Sharma Aman, Rani Rinkle
Computer Science and Engineering Department, Thapar Institute of Engineering and Technology, Patiala, Punjab, India.
J Bioinform Comput Biol. 2018 Oct;16(5):1850017. doi: 10.1142/S0219720018500178. Epub 2018 Jun 28.
Combination drug therapy is considered a better treatment option for various diseases, such as cancer, HIV, hypertension, and infections as compared to targeted drug therapies.
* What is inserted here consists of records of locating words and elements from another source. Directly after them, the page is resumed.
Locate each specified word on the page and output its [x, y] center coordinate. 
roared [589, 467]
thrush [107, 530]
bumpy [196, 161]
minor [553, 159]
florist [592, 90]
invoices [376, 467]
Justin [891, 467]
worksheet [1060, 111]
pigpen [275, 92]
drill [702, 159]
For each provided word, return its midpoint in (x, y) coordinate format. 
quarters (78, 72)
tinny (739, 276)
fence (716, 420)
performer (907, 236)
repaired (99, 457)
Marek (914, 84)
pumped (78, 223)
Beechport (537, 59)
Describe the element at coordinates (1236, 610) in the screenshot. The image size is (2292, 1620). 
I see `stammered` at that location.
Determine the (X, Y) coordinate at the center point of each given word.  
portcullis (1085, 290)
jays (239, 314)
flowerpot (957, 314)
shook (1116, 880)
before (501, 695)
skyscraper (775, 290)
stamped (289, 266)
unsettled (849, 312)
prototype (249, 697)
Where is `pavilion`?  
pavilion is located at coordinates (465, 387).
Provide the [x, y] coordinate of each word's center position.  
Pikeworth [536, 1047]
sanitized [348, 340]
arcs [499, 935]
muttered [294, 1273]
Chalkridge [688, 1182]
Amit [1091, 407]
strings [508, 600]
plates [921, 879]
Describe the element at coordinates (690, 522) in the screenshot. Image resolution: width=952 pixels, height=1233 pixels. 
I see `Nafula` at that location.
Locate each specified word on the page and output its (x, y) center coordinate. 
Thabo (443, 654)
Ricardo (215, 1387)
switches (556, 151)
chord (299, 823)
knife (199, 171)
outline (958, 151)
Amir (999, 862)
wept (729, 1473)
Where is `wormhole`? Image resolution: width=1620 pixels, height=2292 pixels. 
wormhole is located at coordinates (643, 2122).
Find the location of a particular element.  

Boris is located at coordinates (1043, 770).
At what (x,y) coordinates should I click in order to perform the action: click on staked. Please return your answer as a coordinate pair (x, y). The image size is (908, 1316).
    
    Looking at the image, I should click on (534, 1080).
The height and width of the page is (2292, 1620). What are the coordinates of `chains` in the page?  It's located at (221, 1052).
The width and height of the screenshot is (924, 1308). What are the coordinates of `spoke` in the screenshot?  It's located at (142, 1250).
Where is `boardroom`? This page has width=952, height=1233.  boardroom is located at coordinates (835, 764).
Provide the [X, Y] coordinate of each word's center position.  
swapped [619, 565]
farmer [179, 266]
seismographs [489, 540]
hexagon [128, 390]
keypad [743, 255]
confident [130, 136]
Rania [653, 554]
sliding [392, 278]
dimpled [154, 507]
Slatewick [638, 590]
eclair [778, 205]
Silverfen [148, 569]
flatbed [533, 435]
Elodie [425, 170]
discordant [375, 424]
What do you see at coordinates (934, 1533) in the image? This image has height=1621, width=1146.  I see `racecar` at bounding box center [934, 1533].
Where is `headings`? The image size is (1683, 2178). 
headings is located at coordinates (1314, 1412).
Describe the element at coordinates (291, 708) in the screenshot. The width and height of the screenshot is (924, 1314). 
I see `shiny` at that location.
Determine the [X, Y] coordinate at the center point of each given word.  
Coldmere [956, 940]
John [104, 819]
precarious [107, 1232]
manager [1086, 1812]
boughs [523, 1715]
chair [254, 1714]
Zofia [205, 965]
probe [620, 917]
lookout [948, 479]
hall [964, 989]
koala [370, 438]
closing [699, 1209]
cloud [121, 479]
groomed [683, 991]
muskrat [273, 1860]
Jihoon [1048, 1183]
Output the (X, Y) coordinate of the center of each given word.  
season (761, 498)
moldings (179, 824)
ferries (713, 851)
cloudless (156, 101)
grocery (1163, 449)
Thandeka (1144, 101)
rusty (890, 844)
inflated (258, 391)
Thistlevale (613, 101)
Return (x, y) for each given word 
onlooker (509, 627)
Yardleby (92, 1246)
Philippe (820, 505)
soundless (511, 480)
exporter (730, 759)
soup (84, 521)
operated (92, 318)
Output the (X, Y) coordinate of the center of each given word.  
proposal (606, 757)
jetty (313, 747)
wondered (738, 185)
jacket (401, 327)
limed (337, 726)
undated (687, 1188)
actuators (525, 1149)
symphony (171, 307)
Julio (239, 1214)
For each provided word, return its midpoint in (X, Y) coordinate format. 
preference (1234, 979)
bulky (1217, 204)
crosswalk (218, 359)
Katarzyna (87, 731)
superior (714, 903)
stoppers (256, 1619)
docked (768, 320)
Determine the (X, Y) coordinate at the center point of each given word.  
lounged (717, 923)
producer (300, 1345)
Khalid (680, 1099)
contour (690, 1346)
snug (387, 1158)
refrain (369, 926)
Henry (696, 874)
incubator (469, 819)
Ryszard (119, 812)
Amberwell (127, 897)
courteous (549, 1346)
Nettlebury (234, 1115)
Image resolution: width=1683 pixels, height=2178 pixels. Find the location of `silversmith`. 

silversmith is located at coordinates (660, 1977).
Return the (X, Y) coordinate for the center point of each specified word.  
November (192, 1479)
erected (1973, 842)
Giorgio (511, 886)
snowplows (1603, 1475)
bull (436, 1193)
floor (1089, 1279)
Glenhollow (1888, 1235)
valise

Combination or synergism helps to overcome drug resistance, reduction in drug toxicity and dosage. Considering the complexity and heterogeneity among cancer types, drug combination provides promising treatment strategy. Increase in drug combination data raises a challenge for developing a computational approach that can effectively predict drugs synergism. There is a need to model the combination drug screening data to predict new synergistic drug combinations for successful cancer treatment. In such a scenario, machine learning approaches can be used to alleviate the process of drugs synergy prediction. Experimental data from a single-agent or multi-agent drug screens provides feature data for model training. On the contrary, identification of effective drug combination using clinical trials is a time consuming and resource intensive task. This paper attempts to address the aforementioned challenges by developing a computational approach to effectively predict drug synergy. Single-drug efficacy is used for predicting drug synergism. Our approach obviates the need to understand the underlying drug mechanism to predict drug combination synergy. For this purpose, nine machine learning algorithms are trained. It is observed that the Random forest models, in comparison to other models, have shown significant performance. The -fold cross-validation is performed to evaluate the robustness of the best predictive model. The proposed approach is applied to mutant-BRAF melanoma and further validated using melanoma cell-lines from AstraZeneca-Sanger Drug Combination Prediction DREAM Challenge dataset.
与靶向药物治疗相比,联合药物疗法被认为是治疗各种疾病(如癌症、艾滋病、高血压和感染)的更好选择。联合用药或协同作用有助于克服耐药性、降低药物毒性和剂量。考虑到癌症类型之间的复杂性和异质性,药物联合提供了有前景的治疗策略。联合用药数据的增加对开发一种能够有效预测药物协同作用的计算方法提出了挑战。需要对联合药物筛选数据进行建模,以预测新的协同药物组合,从而成功治疗癌症。在这种情况下,可以使用机器学习方法来简化药物协同作用预测过程。来自单药或多药筛选的实验数据为模型训练提供特征数据。相反,通过临床试验确定有效的药物组合是一项耗时且资源密集的任务。本文试图通过开发一种有效预测药物协同作用的计算方法来应对上述挑战。利用单药疗效来预测药物协同作用。我们的方法无需了解潜在的药物作用机制即可预测药物组合的协同作用。为此,训练了九种机器学习算法。观察到,与其他模型相比,随机森林模型表现出显著的性能。进行 -折交叉验证以评估最佳预测模型的稳健性。所提出的方法应用于突变型BRAF黑色素瘤,并使用来自阿斯利康-桑格药物联合预测DREAM挑战数据集的黑色素瘤细胞系进行进一步验证。